KUTIPAN TEKS:
--- --- ---

Istihsan

BAB I
PENDAHULUAN

A.    Latar Belakang Masalah
Ilmu Ushul Fiqih merupakan salah satu intsrumen penting yang harus dipenuhi oleh siapapun yang ingin menjalankan atau melakukan mekanisme ijtihad dan istinbath hukum dalam Islam. Itulah sebabnya tidak mengherankan jika dalam pembahasan kriteria seorang mujtahid, penguasaan akan ilmu ini dimasukkan sebagai salah satu syarat mutlaknya. Atau dengan kata lain, untuk menjaga agar proses ijtihad dan istinbath  tetap berada pada koridor yang semestinya, Ushul Fiqih-lah salah satu “penjaga”nya.
Meskipun demikian, ada satu fakta yang tidak dapat dipungkiri bahwa penguasaan Ushul Fiqih tidaklah serta merta menjamin kesatuan hasil ijtihad dan istinbath para mujtahid. Disamping faktor eksternal Ushul Fiqih itu sendiri –seperti penentuan keshahihan suatu hadits misalnya-, internal Ushul Fiqih sendiri –pada sebagian masalahnya- mengalami perdebatan (ikhtilaf) di kalangan para Ushuluyyin. Inilah yang kemudian dikenal dengan istilah al-Adillah (sebagian ahli Ushul menyebutnya : al-Ushul al-Mukhtalaf fiha), atau “Dalil-dalil yang diperselisihkan penggunaannya” dalam penggalian dan penyimpulan hukum. Salah satu dalil itu adalah apa yang dikenal dengan al-Istihsan (selanjutnya disebut sebagai Istihsan).

--- --- ---

DATA YANG DIBERIKAN:
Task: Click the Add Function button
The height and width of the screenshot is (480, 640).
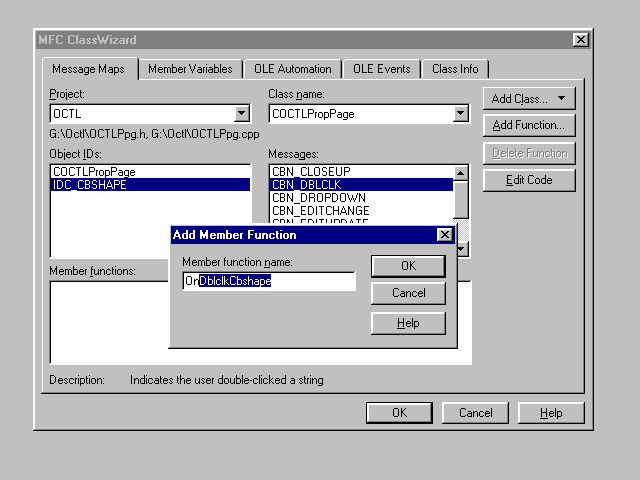Action: (x=528, y=125)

--- --- ---

DAFTAR TUGAS:
1. Dalam pembahasan kriteria seorang mujtahid, sebagai apakah penguasaan ilmu Ushul Fiqih dimasukkan menurut teks tentang Istihsan?
2. Tuliskan seluruh judul dan subjudul dalam teks tentang Istihsan sesuai urutan kemunculannya.
3. Lanjutkan teks tentang Istihsan mulai setelah kalimat terakhirnya.
Baris-baris data tersebut tidak memiliki kaitan dengan teks tentang Istihsan.

DAFTAR JAWABAN:
1. Penguasaan ilmu Ushul Fiqih dimasukkan sebagai salah satu syarat mutlak seorang mujtahid.

2. Istihsan; BAB I; PENDAHULUAN; A. Latar Belakang Masalah

3.
Dalam makalah ini, penulis akan memaparkan beberapa hal yang berkaitan dengan masalah al-Istihsan,  pandangan para ulama tentangnya,serta beberapa hal lain yang terkait dengannya. Untuk pembahasan selengkapnya akan diuraikan pada bab selanjutnya.

B.    Rumusan Masalah
Adapun rumusan masalah dalam makalah ini adalah sebagai berikut :
1.    Apakah yang Dimaksud dengan Istihsan?        
2.    Bagaimanakah Kekuatan Istihsan sebagai Hujjah?       
3.    Bagaimanakah Kontradiksi Istihsan dalam Pandangan Ulama’?
4.    Bagaimanakah Contoh Studi Kasus dalam Masalah Istihsan?

BAB II
PEMBAHASAN

A.    Definisi Istihsan
Istihsan secara bahasa adalah kata bentukan (musytaq) dari al-hasan (apapun yang baik dari sesuatu). Istihsan sendiri kemudian berarti “kecenderungan seseorang pada sesuatu karena menganggapnya lebih baik, dan ini bisa bersifat lahiriah (hissiy) ataupun maknawiah; meskipun  hal itu dianggap tidak baik oleh orang lain.”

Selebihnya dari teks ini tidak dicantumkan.